Bild: Milchbauern aus Tradition: Christoph Rohwer und sein Vater Jochen betreib…
Holte taz | Ihr Europäer scheint Milch statt Blut in den Adern zu haben“,
sagt eine ehemalige Sklavin in Voltaires „Candide“. Würde das stimmen, sä…
es schlecht aus für die Europäer. Zwar gibt es derzeit Unmengen von Milch
auf dem Markt, der Verkauf und Export bringt aber nichts mehr ein.
Zum Beispiel bei der Familie Schulte in Holte. Bei ihr müsste die Welt
eigentlich in Ordnung sein. Holte ist ein 510-Seelen-Dorf in der
Leda-Niederung in Ostfriesland. Hier wird flächendeckend entwässert,
überall Gräben, Tiefs und Entlastungspolder. Vor gut zweihundert Jahren war
hier Sumpf und Moor. Oft war wegen Hochwassers „Land unter“. Heute ist hier
Grünland und eine beliebte Urlaubsregion.
An diesem Morgen passt nur noch eine elegante Wiesenweihe zwischen Weide
und den schweren, frostigen Frühnebel. Keine 20 Meter Sicht. Der
Schulte-Hof liegt direkt an einem neugestalteten Vogelschutzgebiet. Kühe
wird man hier vergeblich suchen. Die stehen in den Ställen.

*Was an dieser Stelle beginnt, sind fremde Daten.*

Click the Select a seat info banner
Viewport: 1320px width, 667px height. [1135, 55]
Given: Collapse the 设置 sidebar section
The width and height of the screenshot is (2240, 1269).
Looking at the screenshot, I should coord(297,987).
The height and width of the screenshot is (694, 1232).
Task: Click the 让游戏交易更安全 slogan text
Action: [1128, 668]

Bei Schultes sind es 139 Milchkühe und gut 100 Kälber. Die Schultes ziehen
sich ihre eigenen Milchkühe und kaufen so wenig wie möglich dazu. „Das ist
sicherer, wir schleppen uns dann hoffentlich keine Krankheiten ein. Und
Kälber verkaufen, das bringt nichts. Da können wir die Tiere gleich
verschenken. Ein Kalb ist nichts mehr wert,“, ein langer Satz für Hilmar
Schulte, der als echter Ostfriese die kurzen Sätze liebt.
Schon vor sechs Uhr stiefeln Bertraud, Sohn Hilmar Bernd und Hilmar Schulte
durch ihren Hightech-Stall. Es sind Minus zwei Grad. Bodenheizung gibt es
nicht. Die Kälte lässt den Atem der Tiere kondensieren. Wie eine Fahne weht
er vor den Mäulern der Schwarzbunten. Die Milchkühe mampfen ihr mit Mais
und Soja angereichertes Silagefutter, das ihnen von einem Selbstfahrzeug im
breiten Mittelgang des Stalles vor die Fressluken abgelegt wird. „So ein
Ding gibt es nicht so oft“, meint Landwirt Schulte.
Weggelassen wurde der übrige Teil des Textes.